• Task: Report only the number of lines in this material that include the string "agent".

• The records:
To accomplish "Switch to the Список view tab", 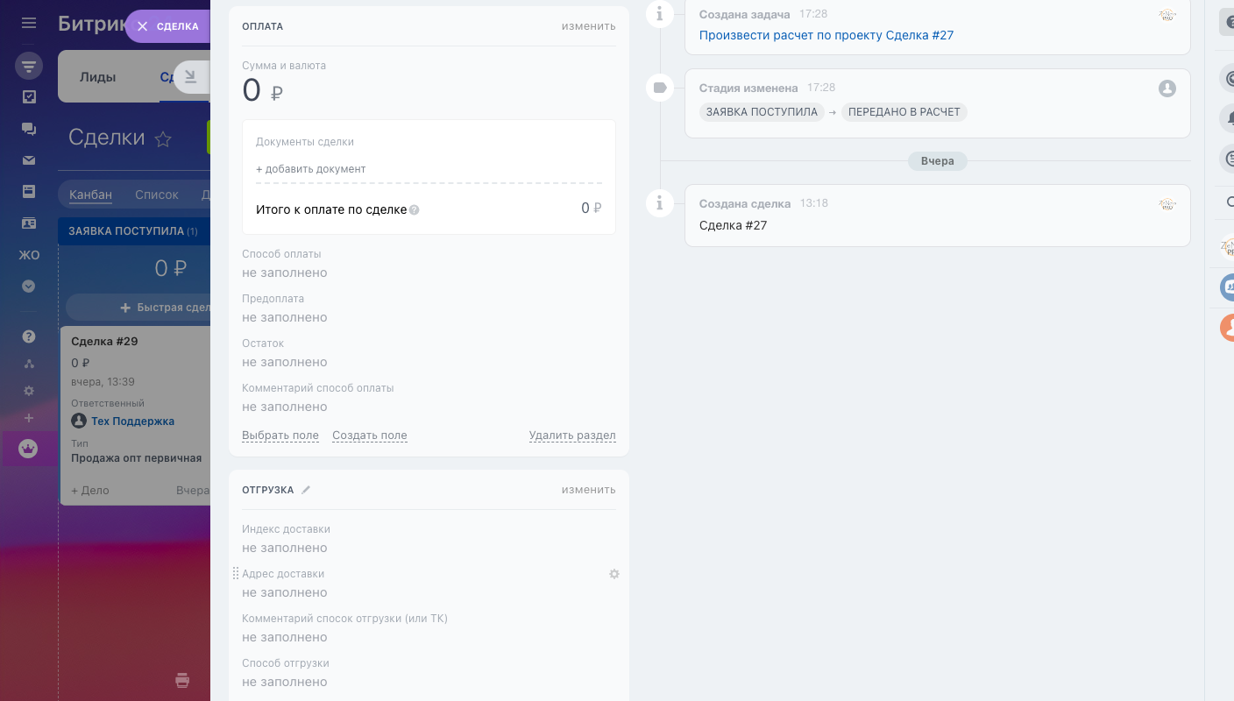I will (157, 195).
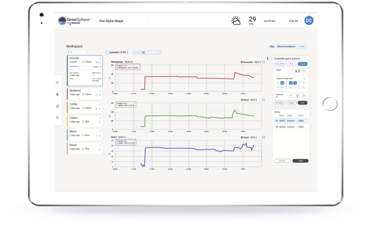
Task: Open the DC user profile avatar
Action: click(x=308, y=20)
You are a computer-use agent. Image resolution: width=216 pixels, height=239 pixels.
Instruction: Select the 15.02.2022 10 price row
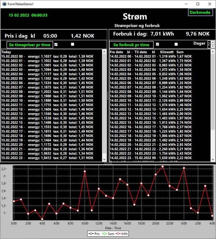point(48,100)
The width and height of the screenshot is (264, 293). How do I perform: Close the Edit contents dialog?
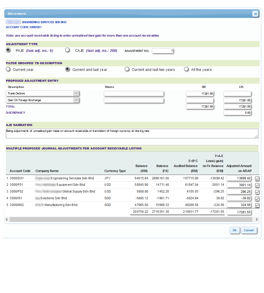click(x=255, y=14)
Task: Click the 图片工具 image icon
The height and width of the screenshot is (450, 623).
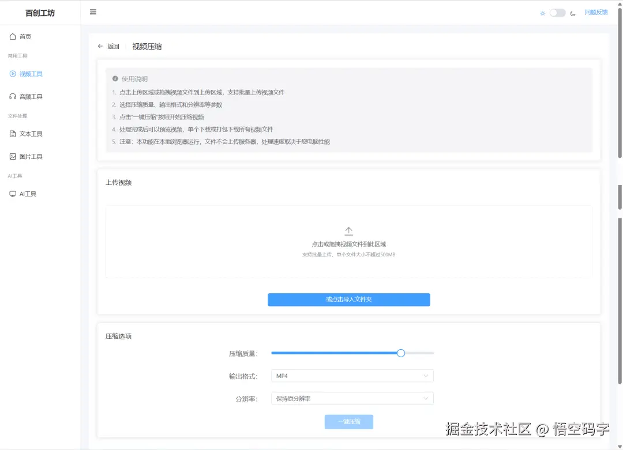Action: tap(13, 156)
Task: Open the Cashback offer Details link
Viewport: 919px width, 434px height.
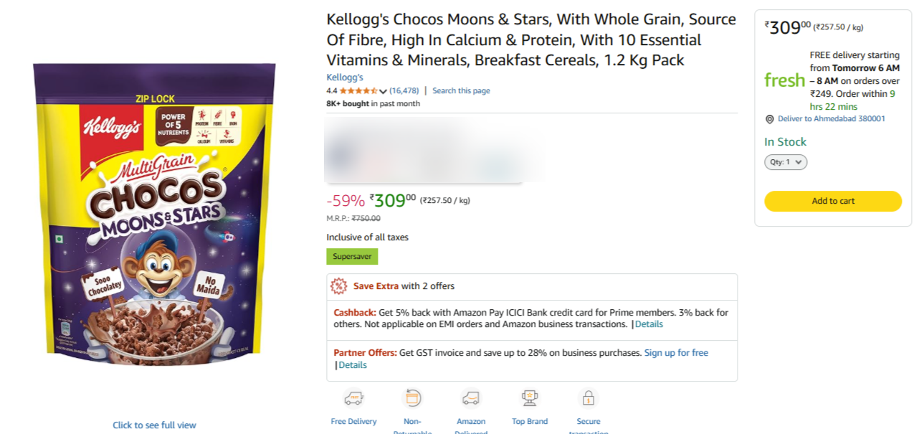Action: pos(649,324)
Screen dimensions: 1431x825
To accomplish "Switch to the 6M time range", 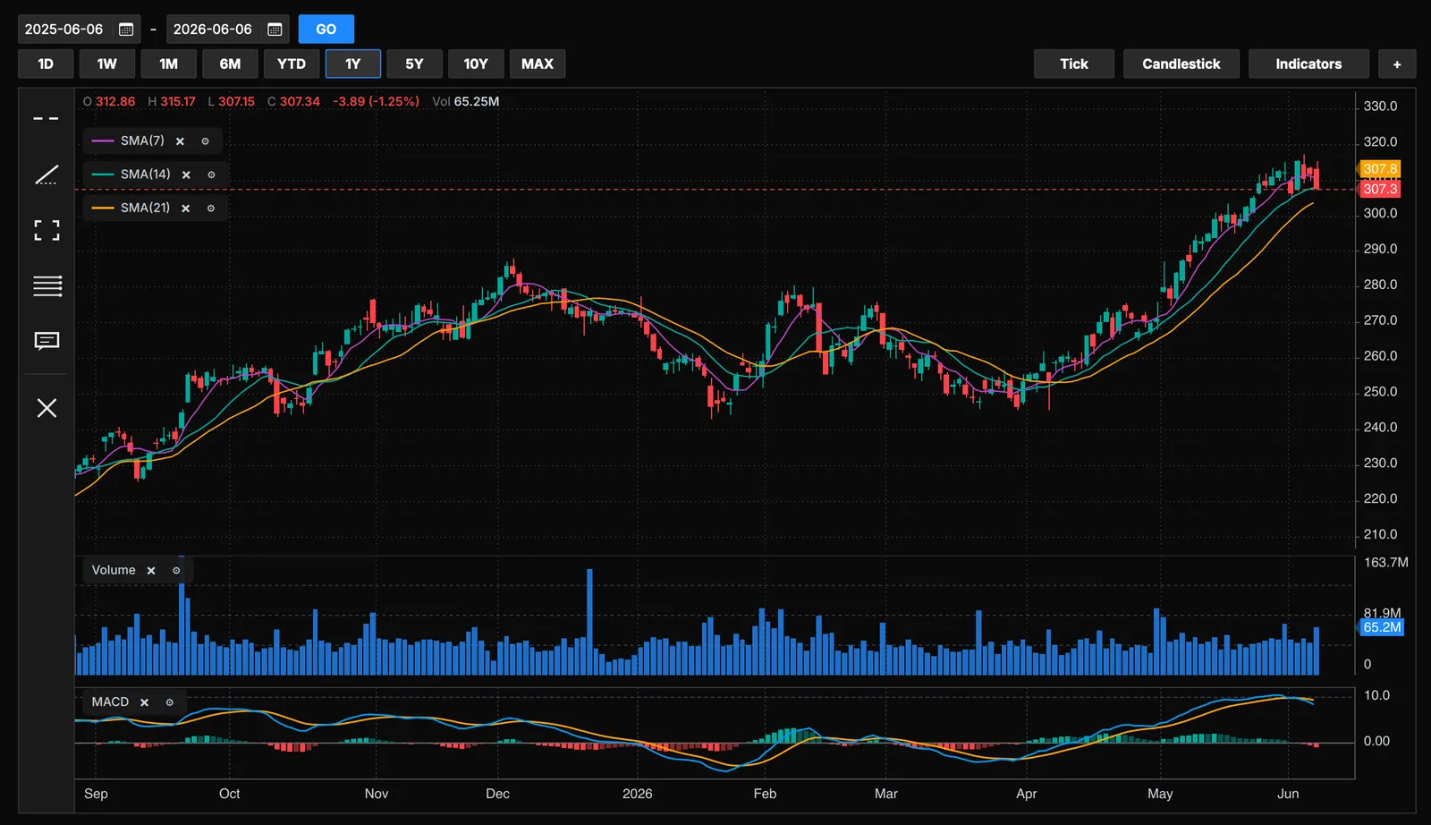I will 230,64.
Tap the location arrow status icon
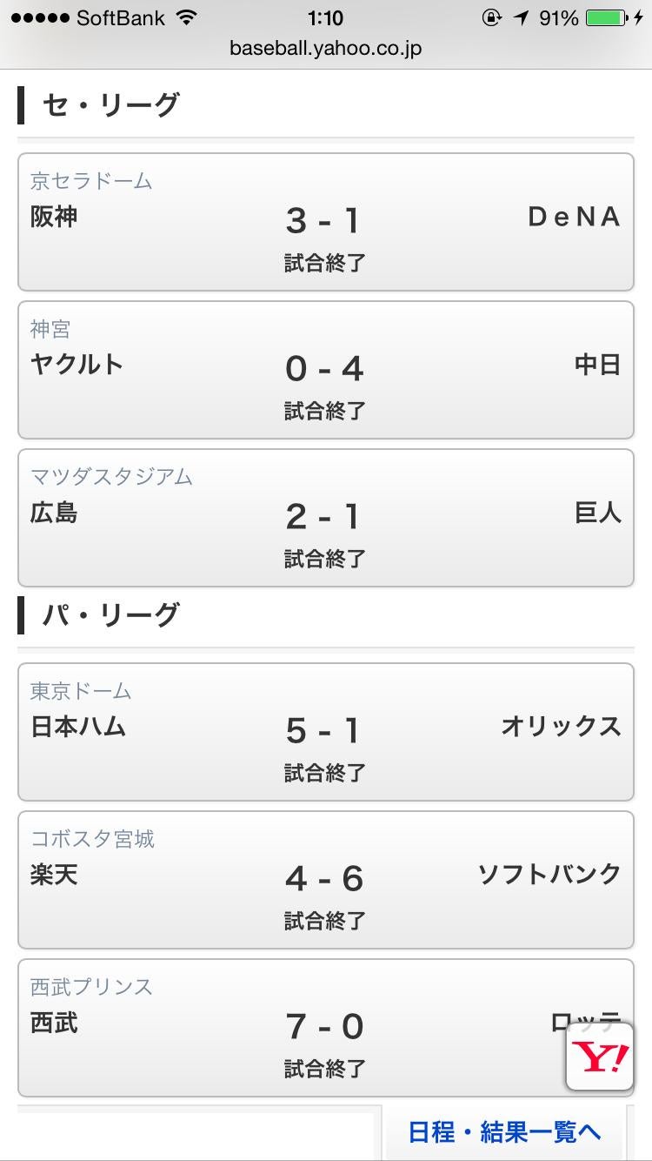652x1161 pixels. 521,17
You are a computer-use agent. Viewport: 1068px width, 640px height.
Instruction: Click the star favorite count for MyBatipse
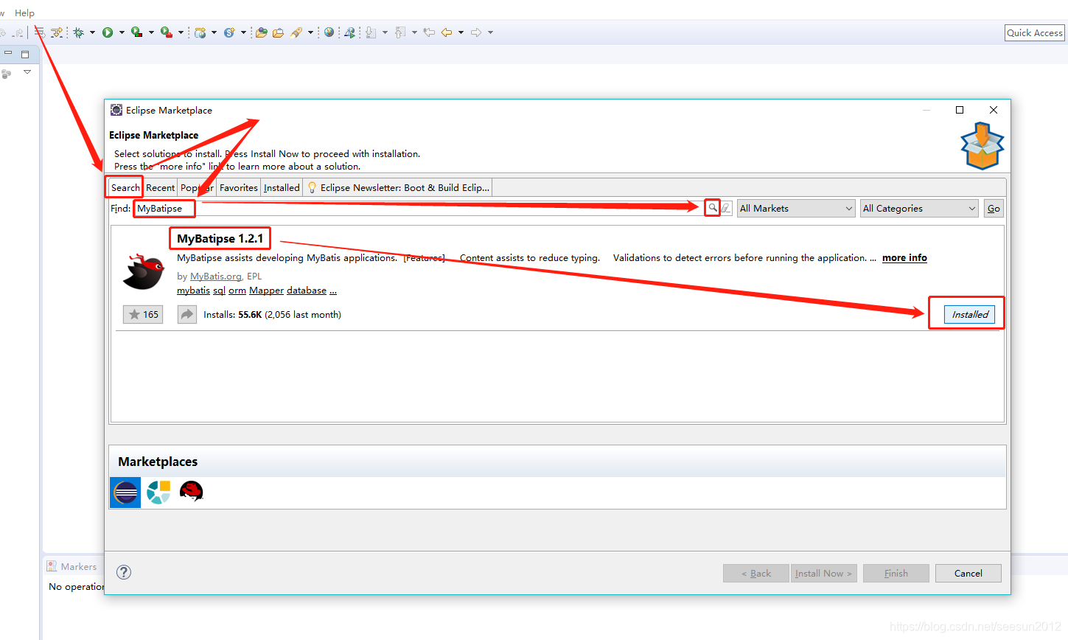point(142,314)
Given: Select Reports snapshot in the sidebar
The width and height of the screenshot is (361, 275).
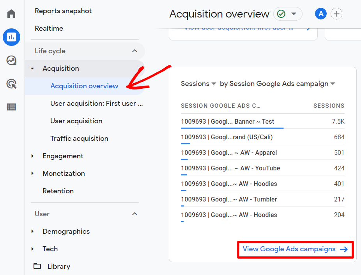Looking at the screenshot, I should (63, 11).
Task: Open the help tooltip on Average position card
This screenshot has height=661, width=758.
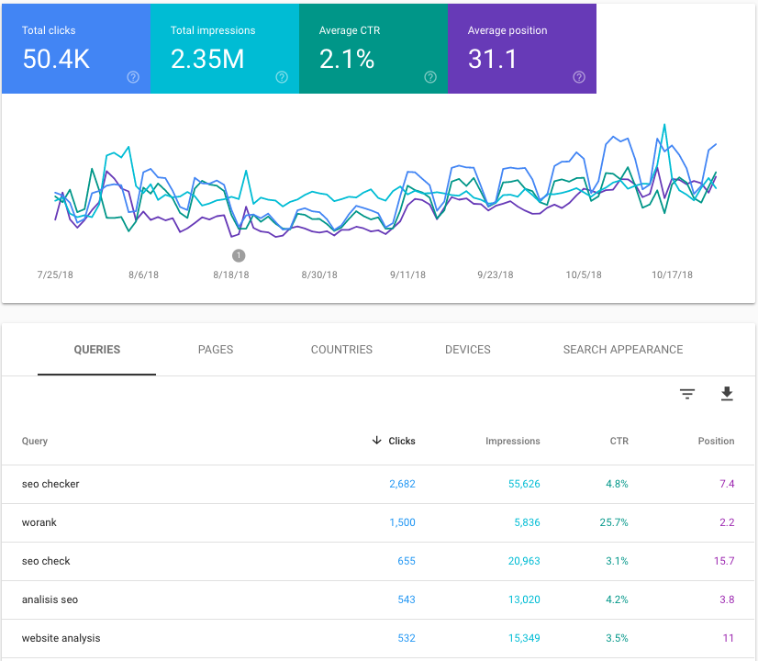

• Result for this exercise: 2